Mass | Review
When I was younger, someone attempted to kill my uncle at the gas station he owned and worked at. The assailant was caught soon after. He was just a kid, around 16 years old (I don’t remember his exact age). I remember my dad, my uncle’s brother, criticizing the kid’s parents, blaming them for raising such a violent child.
At what point are the parents to blame for their children’s heinous acts, and at what point do the children take sole responsibility? Even at my young age, I disagreed with what my dad said. I wondered, if I did something bad, would I blame my parents?
This is one of many questions at the heart of Mass, a film centered around a meeting between two couples years after their respective sons died in a mass shooting at their school: Jay (Jason Isaacs) and Gail (Martha Plimpton), and Richard (Reed Birney) and Linda (Ann Dowd).
Right from the start, the meeting is awkward in the quartet’s attempts at being cordial. They each talk about what their sons were like when they were young. Memories are shared. Gail brought photos. So did Linda, though no one else thinks it’s appropriate. Instead, Gail presses for answers. “Why do I want to know about your son?” she asks. “Because he killed mine.”
At this point we understand the two couples are grieving under different circumstances. The film’s title has more than one meaning. Jay and Gail are there because they want answers to the unimaginable. The boys didn’t even know each other, so why was Jay and Gail’s son killed by Richard and Linda’s son? Was it lax gun laws, violent video games, mental health issues, bullying, what? They need to know. Richard and Linda, as much as they try, cannot give them this solace. They, too, want answers to the unexplainable.
Mass is one of the rare stories to depict what it’s like to be a parent of a mass shooter, something movies and even the media never care for. The only time I’ve seen a story like this was in 2010, Shawn Ku’s Beautiful Boy (not the 2018 film of the same name, starring Steve Carell and Timothée Chalamet). But I found Mass to be more effective at making us sympathize with parents of the perpetrators.

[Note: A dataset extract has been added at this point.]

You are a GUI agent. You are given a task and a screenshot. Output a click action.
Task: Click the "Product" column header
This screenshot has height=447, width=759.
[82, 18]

Yes, Richard and Linda acknowledge what their son did and they unequivocally condemn his actions. But they can’t deny their love for their child. They’ve received death threats throughout the years. No church would agree to bury their son. They’re not even allowed to grieve or honor their son publicly, for fear of backlash. He may have killed ten people that day, but to Richard and Linda, their son was the 11th victim.
For the faint of heart, don’t be alarmed: there are no images, sounds, or anything close to a depiction of the mass shooting at the center of this meeting. Mass is a gut-wrenching and powerful film that takes place in a single location, the basement of an Episcopalian Church, featuring a real-time discussion. It’s a surprisingly original feature not based on a play, though it certainly feels like one (I mean that in a good way). There’s nothing flashy about it. There’s no snappy editing or dramatic music to tell us how to feel. This is a raw story with four powerhouse performances that will leave you in tears.
The four actors are each excellent in their own way, depicting four individuals grieving in their own ways. At the onset, Jay portrays himself as the rational one, the mediator, compared to wife Gail who seems intent on not leaving without being given an answer as to why her son died. But Jay’s layers are eventually peeled, showing he’s much more like his wife than we thought. Richard starts off as cold and calculating, but we learn it’s a facade for a man who blames himself for what his son became. Linda is remorseful the entire time, but she won’t let her son be defined by one bad act.
Mass is one of the best films of the year, with four of the best performances of the year. It’s a remarkable debut from writer/director Fran Kranz (Marty from The Cabin in the Woods), whose sensitive direction and dialogue makes this conversation, something we wouldn’t be allowed to listen in on in real life, feel authentic and not exploitative. The film may not change the way we talk about this type of tragedy or its root causes, but at the very least it’ll change the way we view the loved ones left behind.